What to do: Return the records word for word. Pictures do not belong in the copy.

------------------------------------

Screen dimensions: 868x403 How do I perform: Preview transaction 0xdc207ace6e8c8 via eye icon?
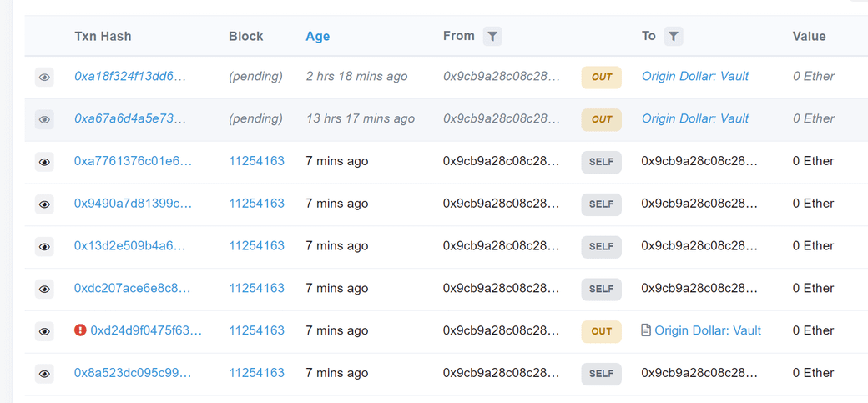click(x=44, y=289)
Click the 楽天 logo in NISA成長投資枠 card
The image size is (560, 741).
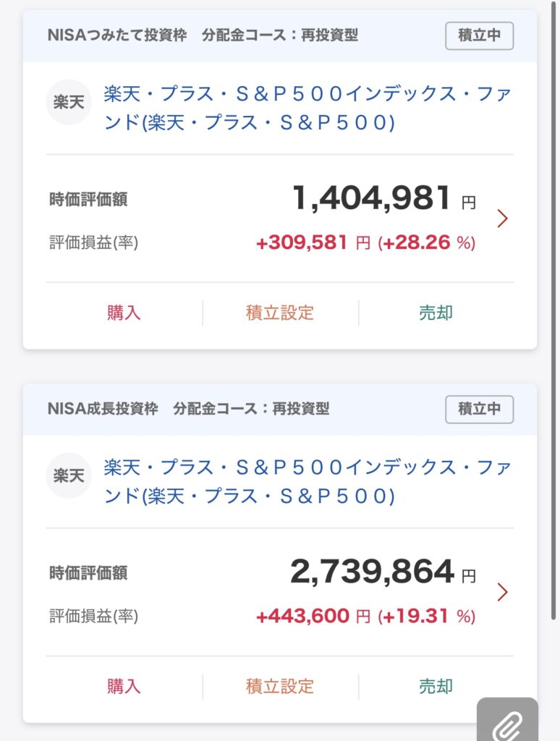click(x=69, y=475)
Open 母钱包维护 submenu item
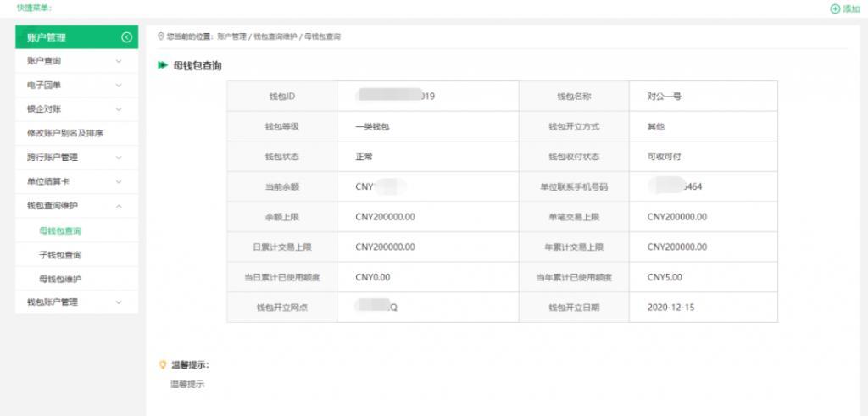868x416 pixels. coord(60,279)
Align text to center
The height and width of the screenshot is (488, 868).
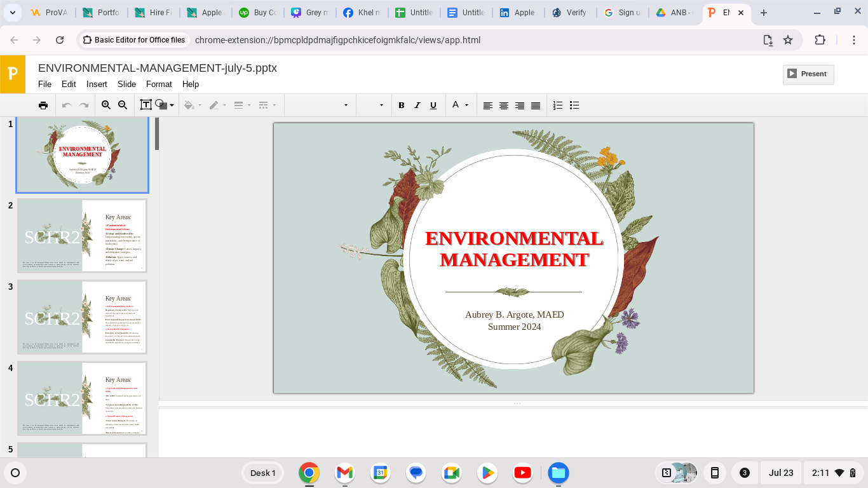(504, 105)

------------------------------------

Response:
Screen dimensions: 868x403 How do I perform: Preview transaction 0xdc207ace6e8c8 via eye icon?
click(x=44, y=289)
Click the 楽天 logo in NISA成長投資枠 card
The image size is (560, 741).
click(x=69, y=475)
Open 母钱包维护 submenu item
868x416 pixels. coord(60,279)
Align text to center
The height and width of the screenshot is (488, 868).
(504, 105)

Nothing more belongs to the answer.